TASK DESCRIPTION: Exactly the lines from the start of the data below through the line containing "Task: Click the help icon beside 照会番号" must be returned, and no others.

[Opening INFORMATION GIVEN section]

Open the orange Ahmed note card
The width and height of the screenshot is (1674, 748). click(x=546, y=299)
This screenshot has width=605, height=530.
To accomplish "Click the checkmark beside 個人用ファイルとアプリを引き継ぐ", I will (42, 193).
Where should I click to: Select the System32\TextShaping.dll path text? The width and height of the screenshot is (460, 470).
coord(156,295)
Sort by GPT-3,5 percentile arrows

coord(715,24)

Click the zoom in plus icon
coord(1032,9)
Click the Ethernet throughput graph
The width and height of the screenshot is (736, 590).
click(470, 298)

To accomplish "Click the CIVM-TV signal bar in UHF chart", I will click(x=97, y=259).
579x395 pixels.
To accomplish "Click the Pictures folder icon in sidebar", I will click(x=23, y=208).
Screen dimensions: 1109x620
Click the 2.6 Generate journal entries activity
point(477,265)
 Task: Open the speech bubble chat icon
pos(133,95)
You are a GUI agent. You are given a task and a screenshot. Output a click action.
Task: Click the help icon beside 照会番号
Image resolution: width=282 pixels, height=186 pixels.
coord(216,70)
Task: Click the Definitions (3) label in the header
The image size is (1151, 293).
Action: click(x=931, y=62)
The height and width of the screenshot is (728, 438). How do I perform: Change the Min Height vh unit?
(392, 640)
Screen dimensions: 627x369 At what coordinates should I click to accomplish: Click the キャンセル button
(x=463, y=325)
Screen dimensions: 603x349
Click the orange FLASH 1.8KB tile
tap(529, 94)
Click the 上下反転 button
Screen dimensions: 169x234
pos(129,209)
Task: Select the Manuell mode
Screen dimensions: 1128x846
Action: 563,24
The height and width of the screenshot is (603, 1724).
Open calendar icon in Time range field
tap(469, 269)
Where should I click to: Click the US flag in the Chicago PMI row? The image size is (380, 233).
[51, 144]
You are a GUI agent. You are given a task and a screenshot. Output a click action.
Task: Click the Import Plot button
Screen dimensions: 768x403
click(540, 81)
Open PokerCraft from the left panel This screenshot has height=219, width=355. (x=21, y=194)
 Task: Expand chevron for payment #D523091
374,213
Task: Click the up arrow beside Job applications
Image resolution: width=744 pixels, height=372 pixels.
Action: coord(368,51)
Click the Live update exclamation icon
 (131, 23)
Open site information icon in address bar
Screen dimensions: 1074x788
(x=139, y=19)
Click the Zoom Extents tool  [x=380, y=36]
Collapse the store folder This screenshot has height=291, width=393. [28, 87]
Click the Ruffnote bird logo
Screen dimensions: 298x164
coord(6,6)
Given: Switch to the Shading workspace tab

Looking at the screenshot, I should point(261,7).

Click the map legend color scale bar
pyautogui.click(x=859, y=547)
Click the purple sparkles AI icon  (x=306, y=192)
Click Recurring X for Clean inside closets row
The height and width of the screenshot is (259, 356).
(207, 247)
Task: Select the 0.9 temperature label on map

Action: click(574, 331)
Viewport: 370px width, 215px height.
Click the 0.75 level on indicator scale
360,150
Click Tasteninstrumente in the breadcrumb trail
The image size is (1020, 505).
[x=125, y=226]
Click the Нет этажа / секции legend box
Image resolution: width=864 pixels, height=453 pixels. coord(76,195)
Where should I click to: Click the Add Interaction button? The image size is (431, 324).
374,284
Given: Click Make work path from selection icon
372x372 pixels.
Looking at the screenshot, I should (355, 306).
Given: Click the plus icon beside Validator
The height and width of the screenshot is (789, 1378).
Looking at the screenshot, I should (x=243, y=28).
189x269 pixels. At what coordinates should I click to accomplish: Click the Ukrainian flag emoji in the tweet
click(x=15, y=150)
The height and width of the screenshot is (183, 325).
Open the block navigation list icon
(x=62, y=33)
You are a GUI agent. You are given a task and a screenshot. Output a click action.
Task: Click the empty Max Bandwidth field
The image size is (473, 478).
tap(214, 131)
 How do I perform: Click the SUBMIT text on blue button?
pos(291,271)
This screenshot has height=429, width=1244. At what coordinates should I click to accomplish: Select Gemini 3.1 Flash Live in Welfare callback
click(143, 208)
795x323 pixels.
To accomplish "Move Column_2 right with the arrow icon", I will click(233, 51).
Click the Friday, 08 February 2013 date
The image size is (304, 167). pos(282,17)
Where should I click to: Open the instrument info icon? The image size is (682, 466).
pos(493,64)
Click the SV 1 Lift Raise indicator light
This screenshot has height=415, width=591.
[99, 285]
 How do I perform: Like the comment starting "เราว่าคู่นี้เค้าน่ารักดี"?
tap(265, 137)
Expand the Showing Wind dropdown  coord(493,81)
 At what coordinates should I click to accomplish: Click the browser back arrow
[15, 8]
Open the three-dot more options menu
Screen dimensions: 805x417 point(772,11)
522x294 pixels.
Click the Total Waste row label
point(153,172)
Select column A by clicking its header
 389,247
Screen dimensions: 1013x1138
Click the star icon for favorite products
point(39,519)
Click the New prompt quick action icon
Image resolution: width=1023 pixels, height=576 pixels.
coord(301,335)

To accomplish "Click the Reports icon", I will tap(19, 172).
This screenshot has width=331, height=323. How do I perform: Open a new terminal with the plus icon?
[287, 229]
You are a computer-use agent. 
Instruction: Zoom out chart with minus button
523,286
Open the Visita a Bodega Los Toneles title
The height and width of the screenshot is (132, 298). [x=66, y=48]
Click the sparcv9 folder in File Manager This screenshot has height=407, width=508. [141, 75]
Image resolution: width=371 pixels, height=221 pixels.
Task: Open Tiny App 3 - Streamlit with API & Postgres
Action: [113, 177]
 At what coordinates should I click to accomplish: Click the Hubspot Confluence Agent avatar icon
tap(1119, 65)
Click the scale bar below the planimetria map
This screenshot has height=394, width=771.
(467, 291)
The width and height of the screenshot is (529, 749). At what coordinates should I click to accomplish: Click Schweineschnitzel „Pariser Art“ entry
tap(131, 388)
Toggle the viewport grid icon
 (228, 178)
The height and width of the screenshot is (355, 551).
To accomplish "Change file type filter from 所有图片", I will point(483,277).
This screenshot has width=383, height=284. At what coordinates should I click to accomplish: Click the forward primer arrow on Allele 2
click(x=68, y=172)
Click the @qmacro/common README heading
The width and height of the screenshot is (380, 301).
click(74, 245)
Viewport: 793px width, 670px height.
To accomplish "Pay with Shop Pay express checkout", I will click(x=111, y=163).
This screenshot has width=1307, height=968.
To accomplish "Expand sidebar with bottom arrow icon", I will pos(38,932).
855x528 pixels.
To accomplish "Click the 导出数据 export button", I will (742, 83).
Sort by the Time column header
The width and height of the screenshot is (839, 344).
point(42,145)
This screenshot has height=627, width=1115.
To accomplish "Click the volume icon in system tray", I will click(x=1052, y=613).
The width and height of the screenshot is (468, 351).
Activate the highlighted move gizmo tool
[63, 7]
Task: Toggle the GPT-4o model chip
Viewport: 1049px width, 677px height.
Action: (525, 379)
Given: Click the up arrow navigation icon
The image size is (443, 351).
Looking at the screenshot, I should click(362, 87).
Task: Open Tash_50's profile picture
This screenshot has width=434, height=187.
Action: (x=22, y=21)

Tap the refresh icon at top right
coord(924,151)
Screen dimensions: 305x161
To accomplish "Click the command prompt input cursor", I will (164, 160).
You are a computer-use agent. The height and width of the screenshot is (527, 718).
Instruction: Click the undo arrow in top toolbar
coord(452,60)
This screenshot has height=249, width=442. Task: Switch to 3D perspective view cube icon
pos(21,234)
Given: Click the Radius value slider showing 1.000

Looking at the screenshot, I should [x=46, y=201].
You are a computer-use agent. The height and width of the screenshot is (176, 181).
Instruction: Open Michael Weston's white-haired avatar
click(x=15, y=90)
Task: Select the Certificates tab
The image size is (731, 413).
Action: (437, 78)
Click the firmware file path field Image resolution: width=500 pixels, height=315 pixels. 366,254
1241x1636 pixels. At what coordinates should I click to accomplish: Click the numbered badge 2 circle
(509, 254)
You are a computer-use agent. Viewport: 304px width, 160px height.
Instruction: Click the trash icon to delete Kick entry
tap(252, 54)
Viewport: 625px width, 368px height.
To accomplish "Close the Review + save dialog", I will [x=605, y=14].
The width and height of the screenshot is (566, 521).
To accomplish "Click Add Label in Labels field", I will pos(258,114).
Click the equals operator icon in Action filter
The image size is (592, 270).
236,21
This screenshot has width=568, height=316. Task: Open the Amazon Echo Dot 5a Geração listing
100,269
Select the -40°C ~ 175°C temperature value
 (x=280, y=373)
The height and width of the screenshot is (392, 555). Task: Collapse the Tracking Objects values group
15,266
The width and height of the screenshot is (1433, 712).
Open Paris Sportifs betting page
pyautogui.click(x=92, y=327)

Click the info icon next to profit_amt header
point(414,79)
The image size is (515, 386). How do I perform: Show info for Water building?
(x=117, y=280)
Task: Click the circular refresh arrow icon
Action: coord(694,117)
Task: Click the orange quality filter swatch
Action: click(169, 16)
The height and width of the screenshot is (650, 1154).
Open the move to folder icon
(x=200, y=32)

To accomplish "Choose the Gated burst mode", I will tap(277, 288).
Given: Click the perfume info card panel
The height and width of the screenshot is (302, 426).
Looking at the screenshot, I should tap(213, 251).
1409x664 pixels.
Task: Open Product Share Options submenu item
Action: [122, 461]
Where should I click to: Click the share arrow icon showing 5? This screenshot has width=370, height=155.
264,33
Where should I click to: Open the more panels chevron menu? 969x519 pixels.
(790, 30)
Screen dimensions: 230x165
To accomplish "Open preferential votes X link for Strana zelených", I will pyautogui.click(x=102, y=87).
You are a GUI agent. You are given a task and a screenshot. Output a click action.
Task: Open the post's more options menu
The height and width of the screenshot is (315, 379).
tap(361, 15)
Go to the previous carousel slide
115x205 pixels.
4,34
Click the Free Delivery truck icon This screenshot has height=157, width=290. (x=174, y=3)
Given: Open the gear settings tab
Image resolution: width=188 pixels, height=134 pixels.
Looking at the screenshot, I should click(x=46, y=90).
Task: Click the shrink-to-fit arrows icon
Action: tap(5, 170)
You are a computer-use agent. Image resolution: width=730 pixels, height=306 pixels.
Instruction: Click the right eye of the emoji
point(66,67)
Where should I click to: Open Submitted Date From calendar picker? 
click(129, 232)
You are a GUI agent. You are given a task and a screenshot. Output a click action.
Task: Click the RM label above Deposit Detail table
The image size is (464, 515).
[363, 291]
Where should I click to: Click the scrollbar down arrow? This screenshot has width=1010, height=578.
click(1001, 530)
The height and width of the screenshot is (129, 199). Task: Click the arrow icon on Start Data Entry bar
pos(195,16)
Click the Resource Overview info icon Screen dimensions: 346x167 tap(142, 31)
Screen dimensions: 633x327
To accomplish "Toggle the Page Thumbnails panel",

[Closing INFORMATION GIVEN section]

FINISHED TASK:
Open the orange Ahmed note card
The width and height of the screenshot is (1674, 748). click(x=546, y=299)
This screenshot has width=605, height=530.
To accomplish "Click the checkmark beside 個人用ファイルとアプリを引き継ぐ", I will (42, 193).
Where should I click to: Select the System32\TextShaping.dll path text? The width and height of the screenshot is (460, 470).
coord(156,295)
Sort by GPT-3,5 percentile arrows

coord(715,24)

Click the zoom in plus icon
coord(1032,9)
Click the Ethernet throughput graph
The width and height of the screenshot is (736, 590).
click(470, 298)

To accomplish "Click the CIVM-TV signal bar in UHF chart", I will click(x=97, y=259).
579x395 pixels.
To accomplish "Click the Pictures folder icon in sidebar", I will click(x=23, y=208).
Screen dimensions: 1109x620
Click the 2.6 Generate journal entries activity
point(477,265)
 Task: Open the speech bubble chat icon
pos(133,95)
You are a GUI agent. You are given a task and a screenshot. Output a click action.
Task: Click the help icon beside 照会番号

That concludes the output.